O QUE PRODUZIR: Dê continuidade ao trecho sobre o filme CHUVA É CANTORIA NA ALDEIA DOS MORTOS em Cannes, a partir da última frase apresentada.

━━━━━ TRECHO SELECIONADO

O filme CHUVA É CANTORIA NA ALDEIA DOS MORTOS, de João Salaviza e Renée Nader Messora, fará sua estreia mundial na Seleção Oficial do Festival de Cannes 2018, que começa no próximo dia 8. O longa foi selecionado para a mostra Un Certain Regard, que há sete anos não contava com uma produção brasileira, e que terá Benício del Toro como presidente do júri.


Rodado ao longo de nove meses na aldeia Pedra Branca (Terra Indígena Krahô, no Tocantins), sem equipe técnica e em negativo 16mm, o filme acompanha Ihjãc, um jovem Krahô que, após um encontro com o espírito do seu falecido pai, se vê obrigado a realizar sua festa de fim de luto.

━━━━━━━━━━
━━━━━ LISTAGEM

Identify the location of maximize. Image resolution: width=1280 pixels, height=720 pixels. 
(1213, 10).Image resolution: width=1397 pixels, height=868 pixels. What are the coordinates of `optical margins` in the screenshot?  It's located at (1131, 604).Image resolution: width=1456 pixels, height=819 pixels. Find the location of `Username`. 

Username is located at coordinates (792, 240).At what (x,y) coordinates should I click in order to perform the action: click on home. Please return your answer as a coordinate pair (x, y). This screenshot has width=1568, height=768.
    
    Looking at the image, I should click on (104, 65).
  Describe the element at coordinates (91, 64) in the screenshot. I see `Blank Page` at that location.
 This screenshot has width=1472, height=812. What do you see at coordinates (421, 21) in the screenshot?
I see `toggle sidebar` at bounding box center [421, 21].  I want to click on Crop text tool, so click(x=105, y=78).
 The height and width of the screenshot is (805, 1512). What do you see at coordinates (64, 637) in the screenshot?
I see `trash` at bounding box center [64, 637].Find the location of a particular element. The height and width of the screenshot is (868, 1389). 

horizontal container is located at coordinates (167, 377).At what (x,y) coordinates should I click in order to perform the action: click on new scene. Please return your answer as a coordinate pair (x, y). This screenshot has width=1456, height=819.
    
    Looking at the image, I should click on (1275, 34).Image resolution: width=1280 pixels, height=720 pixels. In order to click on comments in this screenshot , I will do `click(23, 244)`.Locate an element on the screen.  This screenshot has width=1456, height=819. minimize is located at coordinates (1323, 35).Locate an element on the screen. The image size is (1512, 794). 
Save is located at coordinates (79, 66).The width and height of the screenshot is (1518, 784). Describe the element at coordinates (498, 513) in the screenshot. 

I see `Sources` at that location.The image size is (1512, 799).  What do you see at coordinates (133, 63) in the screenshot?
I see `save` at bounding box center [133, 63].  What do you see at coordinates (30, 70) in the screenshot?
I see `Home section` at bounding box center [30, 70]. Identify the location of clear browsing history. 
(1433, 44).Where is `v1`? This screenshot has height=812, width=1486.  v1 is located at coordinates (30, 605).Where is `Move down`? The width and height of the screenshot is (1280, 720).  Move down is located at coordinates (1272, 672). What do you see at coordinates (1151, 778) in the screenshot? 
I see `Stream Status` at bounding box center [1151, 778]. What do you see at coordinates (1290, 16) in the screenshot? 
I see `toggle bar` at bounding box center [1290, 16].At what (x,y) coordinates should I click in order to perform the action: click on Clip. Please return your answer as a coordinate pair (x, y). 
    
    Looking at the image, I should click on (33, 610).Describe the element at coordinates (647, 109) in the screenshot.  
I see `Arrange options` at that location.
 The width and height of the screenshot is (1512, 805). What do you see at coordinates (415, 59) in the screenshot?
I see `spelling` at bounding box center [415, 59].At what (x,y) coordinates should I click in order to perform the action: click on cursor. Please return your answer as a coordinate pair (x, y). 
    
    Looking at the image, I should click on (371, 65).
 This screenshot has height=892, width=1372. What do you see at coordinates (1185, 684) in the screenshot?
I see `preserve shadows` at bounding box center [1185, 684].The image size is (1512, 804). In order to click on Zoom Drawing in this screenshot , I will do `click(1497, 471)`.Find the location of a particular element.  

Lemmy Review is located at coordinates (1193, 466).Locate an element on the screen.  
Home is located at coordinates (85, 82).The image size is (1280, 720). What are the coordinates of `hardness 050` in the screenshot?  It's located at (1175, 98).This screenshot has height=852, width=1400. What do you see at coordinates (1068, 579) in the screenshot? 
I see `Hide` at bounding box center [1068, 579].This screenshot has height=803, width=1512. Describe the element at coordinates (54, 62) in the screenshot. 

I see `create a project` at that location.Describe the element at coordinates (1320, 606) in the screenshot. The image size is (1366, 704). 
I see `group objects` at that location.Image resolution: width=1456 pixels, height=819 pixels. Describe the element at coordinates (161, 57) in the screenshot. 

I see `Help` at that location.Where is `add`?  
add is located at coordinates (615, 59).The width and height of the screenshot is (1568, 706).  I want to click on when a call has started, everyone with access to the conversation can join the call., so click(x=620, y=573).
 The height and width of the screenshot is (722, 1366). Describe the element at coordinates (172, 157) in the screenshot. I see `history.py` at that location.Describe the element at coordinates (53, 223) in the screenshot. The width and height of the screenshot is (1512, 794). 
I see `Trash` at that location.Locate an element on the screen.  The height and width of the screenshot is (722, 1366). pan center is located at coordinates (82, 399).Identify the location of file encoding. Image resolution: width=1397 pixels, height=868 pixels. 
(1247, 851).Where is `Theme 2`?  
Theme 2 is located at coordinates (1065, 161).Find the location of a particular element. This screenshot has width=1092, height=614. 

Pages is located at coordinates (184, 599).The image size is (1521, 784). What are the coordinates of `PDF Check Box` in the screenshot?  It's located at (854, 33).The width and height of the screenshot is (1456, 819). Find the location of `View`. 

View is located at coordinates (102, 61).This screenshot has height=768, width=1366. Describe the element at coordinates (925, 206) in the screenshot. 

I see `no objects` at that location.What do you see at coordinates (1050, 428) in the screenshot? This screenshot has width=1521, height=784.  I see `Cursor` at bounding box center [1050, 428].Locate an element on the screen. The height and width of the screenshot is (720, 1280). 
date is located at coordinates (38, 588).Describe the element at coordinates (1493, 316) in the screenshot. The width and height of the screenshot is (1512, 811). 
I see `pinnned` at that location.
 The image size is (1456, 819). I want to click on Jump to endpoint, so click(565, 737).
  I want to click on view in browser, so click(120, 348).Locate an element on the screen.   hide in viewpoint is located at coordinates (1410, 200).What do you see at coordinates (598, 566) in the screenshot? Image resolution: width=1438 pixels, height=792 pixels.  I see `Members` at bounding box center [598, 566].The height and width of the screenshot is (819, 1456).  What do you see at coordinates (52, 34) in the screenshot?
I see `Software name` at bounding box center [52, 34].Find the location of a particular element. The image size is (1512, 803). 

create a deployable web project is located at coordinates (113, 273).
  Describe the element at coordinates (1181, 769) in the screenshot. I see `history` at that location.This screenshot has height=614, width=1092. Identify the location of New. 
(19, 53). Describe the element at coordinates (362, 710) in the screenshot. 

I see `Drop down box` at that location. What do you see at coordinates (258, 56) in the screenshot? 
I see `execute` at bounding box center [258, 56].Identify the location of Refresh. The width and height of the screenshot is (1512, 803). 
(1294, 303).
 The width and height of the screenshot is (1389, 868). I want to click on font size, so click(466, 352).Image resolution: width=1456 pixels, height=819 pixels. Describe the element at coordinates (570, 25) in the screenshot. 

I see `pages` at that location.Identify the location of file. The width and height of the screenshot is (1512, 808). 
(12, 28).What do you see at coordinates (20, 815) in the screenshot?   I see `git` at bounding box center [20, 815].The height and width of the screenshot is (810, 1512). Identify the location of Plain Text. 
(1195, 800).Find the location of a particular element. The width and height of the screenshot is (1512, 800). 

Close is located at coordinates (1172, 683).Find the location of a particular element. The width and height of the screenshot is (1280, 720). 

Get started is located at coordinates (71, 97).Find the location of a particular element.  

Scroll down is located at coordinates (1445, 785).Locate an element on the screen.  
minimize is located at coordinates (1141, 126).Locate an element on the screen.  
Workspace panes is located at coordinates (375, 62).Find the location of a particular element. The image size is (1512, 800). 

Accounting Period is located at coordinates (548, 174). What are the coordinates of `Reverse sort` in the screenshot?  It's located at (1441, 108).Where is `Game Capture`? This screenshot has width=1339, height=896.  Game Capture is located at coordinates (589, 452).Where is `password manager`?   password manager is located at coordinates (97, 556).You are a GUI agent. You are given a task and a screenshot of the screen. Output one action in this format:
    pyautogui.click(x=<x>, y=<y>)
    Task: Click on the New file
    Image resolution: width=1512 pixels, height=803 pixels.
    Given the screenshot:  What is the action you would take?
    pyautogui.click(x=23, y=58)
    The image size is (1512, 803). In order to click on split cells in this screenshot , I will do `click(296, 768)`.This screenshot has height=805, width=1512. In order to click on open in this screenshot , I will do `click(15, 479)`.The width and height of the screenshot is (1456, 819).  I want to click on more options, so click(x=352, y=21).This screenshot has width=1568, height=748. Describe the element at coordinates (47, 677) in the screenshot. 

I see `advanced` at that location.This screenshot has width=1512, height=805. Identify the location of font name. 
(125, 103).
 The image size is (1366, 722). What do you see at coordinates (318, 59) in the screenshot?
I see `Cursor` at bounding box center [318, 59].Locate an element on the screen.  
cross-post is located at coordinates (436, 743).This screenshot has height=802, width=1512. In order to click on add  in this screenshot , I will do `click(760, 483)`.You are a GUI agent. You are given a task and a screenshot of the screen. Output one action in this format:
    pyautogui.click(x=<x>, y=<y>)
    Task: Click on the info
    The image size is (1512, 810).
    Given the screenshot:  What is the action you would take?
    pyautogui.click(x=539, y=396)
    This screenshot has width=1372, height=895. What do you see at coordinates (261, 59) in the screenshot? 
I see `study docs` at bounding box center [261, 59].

━━━━━━━━━━

RESPOSTA:
As filmagens foram precedidas por uma longa relação de Renée com o povo Krahô, que se iniciou em 2009. Desde então, a diretora trabalha com a comunidade, participando na mobilização do coletivo de cinegrafistas e fotógrafos indígenas Mentuwajê Guardiões da Cultura. O trabalho do grupo é focado numa utilização do audiovisual como instrumento para a autodeterminação e o fortalecimento da identidade cultural. Em 2014, João Salaviza conheceu os Krahô e, juntos durante longas estadias na aldeia, começaram a imaginar o que viria a ser o filme.

– Esperamos que, com a seleção do filme em Cannes, abram-se janelas e portas de comunicação onde as infinitas questões indígenas possam ser pensadas. Vivemos um momento terrível no Brasil e é urgente que o debate seja ampliado porque os direitos constitucionais dos povos indígenas vêm sistematicamente sendo ameaçados – dizem os diretores.

CHUVA É CANTORIA NA ALDEIA DOS MORTOS é produzido por Ricardo Alves Jr. e Thiago Macêdo Correia, da Entre Filmes (responsável pela produção do longa Elon não Acredita na Morte), em coprodução com a portuguesa Karõ Filmes e a Material Bruto, de São Paulo.